First of all, I’d like to thank everyone who helped us decide on a name for the Little Boy. Along with breast feeding and circumcision, choosing a name for a child is probably the most important decision a new parent has to make. We received countless blog comments (I know because I counted), thousands of Facebook Wall posts, and 60 people voted on the naming poll here on this blog (I didn’t think I even knew 60 people!). Even if we didn’t go with your vote, having everyone’s feedback very much helped us make this agonizingly difficult decision. So thank you.
I was clueless. I couldn’t think of a single name that I liked. Convinced that nice names only existed for girls, I tasked Jan with starting the ball rolling by making a “short” list of names that she liked. She armed herself with a name dictionary and took her time. I then narrowed her list down to 8, added Finn and Kurt, and that was where we got the 10 options for the poll. At this point, we thought we still had two weeks left to choose a nice name. Little Boy had different plans.
If he hadn’t arrived 11 days early, all this deliberation could have been avoided. I highly recommend any prospective parents out there to chose a name before your child is born. We were forced to enlist the “Let’s look at him when he’s born and choose the name that best fits his face and personality” technique. This doesn’t work. For one thing, there is no perfect name that fits their face. Any one of many different names may work perfectly well and you can drive yourself bat-shit crazy trying to find the one “right” name. Secondly, babies are ugly when they’re born. Yes, I said it. Nobody thinks their baby is ugly, but they are. We thought Emily was the cutest thing in the world. A year later we looked at photos of her from the beginning and thought, “Ouch, I didn’t realize she looked like that!“. Newborns are purple gremlin-mole creatures and the only names that do their slimy faces justice are things like Periwinkle, Formaldehyde, or Chupacabra. Lastly, babies don’t have personalities when they are born. Newborns sleep 23 hours a day and spend the rest of their time eating and shitting. Good luck finding a name that goes along with that kind of “personality”. But I digress…

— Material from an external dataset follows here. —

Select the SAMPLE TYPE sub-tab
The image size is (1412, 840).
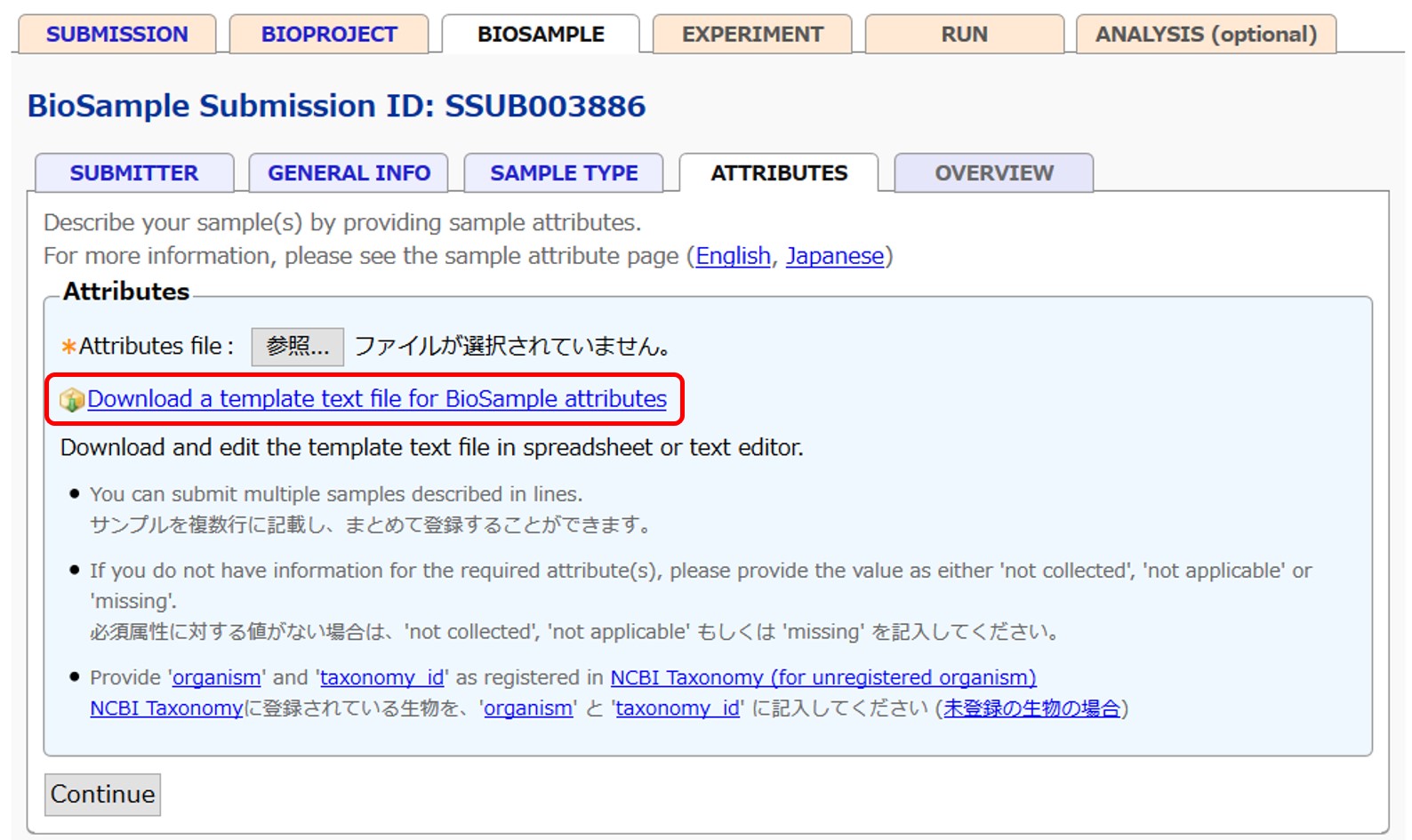[x=564, y=173]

The poll results started racking up and, in a completely separate procedure, we started the arduous process of elimination. Some names wouldn’t go over well in Spain. Some names didn’t fit his face. Some names didn’t fit our family. It was fascinating to see the results of the poll and analyze which countries voted for which names. I was going to create a series of pie charts to display the results… and then I realized that I have two kids now. Our hearts eventually whittled the field down to four choices: Jacob, Rafa, Sebastian, and Zachary. And we loved them all. Rafa was the only Spanish name left on our list and it was short, fun, and worked well with Zamrycki. But the only reference anyone seems to have for this name is Rafa Nadal. Gone. Zachary had the advantage of starting with a Z (those would be some kick-ass initials) and shortened to the frisky yet amiable Zack. But saying “Zachary Zamrycki” 20 times made the whole thing seem rather forced. Gone.
For the past 24 hours, we have been bouncing back and forth between Jacob and Sebastian. Jacob flows nicely into Zamrycki, is as Hebrew as it gets, and shortens to the rough-and-ready Jake. Sebastian is sensitive, exists in both English and Spanish with similar pronunciations, and can shorten to the quirky yet awesome Seb (or Bastian or Sebas). I took the opportunity to ask the opinion of everyone I met: Emily’s teacher, our friends, the pediatrician, the grocer, our doorman. I even made typeface charts for both names:
Alternately yet definitively deciding on one and then the other all day long, Jan pronounced there was nothing left to do but toss a coin. I was very much against this! I wanted to think it out until we came to a satisfactory conclusion, but Jan’s reasoning was that, if the coin chose a name that we weren’t 100% happy with after sleeping on it, we would know that the other name was the right one. Heads: Sebastian. Tales: Jacob. The rest is history.
Sebastian Zamrycki. Jan thinks this is a name that could win a Nobel Prize.